┌─ Reading passage

Despite being patron of Ireland, Patrick was actually British. And he didn’t wear green – the original color associated with him was blue.  And those snakes he supposedly drove out?  Not true; there were no snakes in Ireland to begin with because of the cold climate.

St. Catherine of Siena

This saint was one of 25 children, although half her siblings never lived to reach maturity.  Though perhaps not identical, she also had a twin named Giovanna who died in infancy.

St. Benedict Joseph Labre

Denied entrance into any cloistered monastery, this saint decided to become a homeless beggar, living in a “cloister within the world.”  Dressed in rags, he never bathed and, if no one offered him anything to eat, he refused to beg and ate whatever he could find in the street.

St. Brigid of Kildare

According to legend St. Brigid of Kildare had a unique way of making beer; she preferred the bathtub to the usual brew house mash tub. She once quenched the thirst of an entire colony of lepers by changing the water meant for the baths into beer.

St. Andre Bessette

When Alfred Bessette went to the Holy Cross Brothers in 1870, he carried with him a note from his pastor saying, “I am sending you a saint.” At 25, he did not know how to read and write, and he became a porter in the order.

St. Zita

Zita was only 12 when she became a housekeeper in the house of a rich Italian weaver. She performed her household duties so perfectly that other servants were jealous of her.

St. Casimir

Casimir was committed to God from childhood, and he rebelled against the rich, fashionable clothes he was expected to wear, choosing instead the plainest of clothes.

St. Maximillian Kolbe

Before he was sent to a concentration camp during World War II, St. Maximillian Kolbe worked in his monastery, providing shelter for refugees, including hiding 2,000 Jews from German persecution.

└─
┌─ Data provided

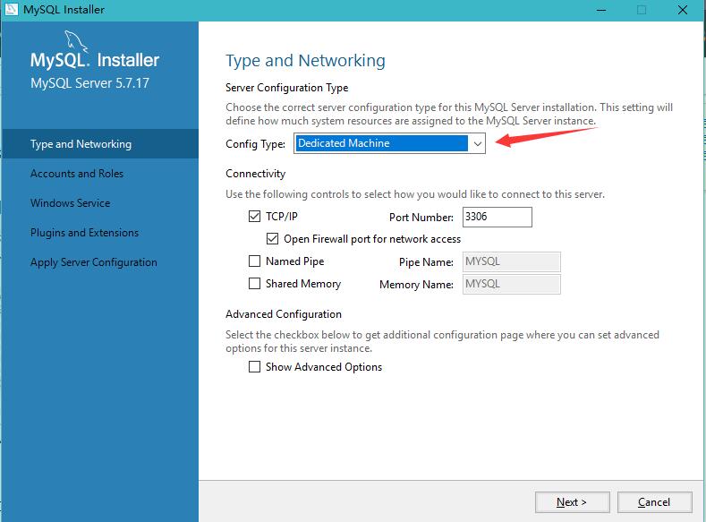Click the Port Number field

[x=497, y=217]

└─

### Exercise set:
**A)** In the passage about saints, what color was originally associated with Patrick?
**B)** List every saint whose name appears as a heading in the passage about saints.

### Results in order:
**A)** Blue.

**B)** St. Catherine of Siena, St. Benedict Joseph Labre, St. Brigid of Kildare, St. Andre Bessette, St. Zita, St. Casimir, St. Maximillian Kolbe